Stored data:

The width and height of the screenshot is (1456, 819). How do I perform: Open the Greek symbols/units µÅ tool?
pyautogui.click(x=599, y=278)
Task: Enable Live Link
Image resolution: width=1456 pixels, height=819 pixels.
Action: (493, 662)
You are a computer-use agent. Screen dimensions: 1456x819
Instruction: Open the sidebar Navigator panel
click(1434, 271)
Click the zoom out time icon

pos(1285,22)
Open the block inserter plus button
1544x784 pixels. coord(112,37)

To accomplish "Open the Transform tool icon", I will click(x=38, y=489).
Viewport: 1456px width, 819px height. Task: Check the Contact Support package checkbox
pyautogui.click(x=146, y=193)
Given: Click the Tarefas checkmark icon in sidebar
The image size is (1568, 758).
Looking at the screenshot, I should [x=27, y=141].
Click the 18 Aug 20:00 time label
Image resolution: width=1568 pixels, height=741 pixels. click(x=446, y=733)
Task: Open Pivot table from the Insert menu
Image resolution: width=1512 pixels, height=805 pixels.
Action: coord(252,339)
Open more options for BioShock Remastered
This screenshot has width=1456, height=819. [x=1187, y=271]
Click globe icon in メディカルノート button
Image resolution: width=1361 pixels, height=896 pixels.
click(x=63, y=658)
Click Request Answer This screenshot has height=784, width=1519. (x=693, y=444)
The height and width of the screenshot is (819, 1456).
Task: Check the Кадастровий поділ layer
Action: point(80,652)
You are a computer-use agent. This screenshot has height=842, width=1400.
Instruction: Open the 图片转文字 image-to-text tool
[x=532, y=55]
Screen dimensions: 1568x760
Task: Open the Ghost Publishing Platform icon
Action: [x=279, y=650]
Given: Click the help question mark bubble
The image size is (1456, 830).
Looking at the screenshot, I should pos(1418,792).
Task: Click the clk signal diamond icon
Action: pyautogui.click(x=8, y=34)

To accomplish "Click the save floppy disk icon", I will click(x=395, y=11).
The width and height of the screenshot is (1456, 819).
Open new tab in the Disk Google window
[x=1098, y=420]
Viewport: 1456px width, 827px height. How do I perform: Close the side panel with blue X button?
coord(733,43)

• What the exercise asks:
Among the lines of the data above, find those with the word "computer" and show them.

• Solution to this task:
You are a computer-use agent. Screen dimensions: 1456x819
You are a computer-use agent. This screenshot has height=842, width=1400.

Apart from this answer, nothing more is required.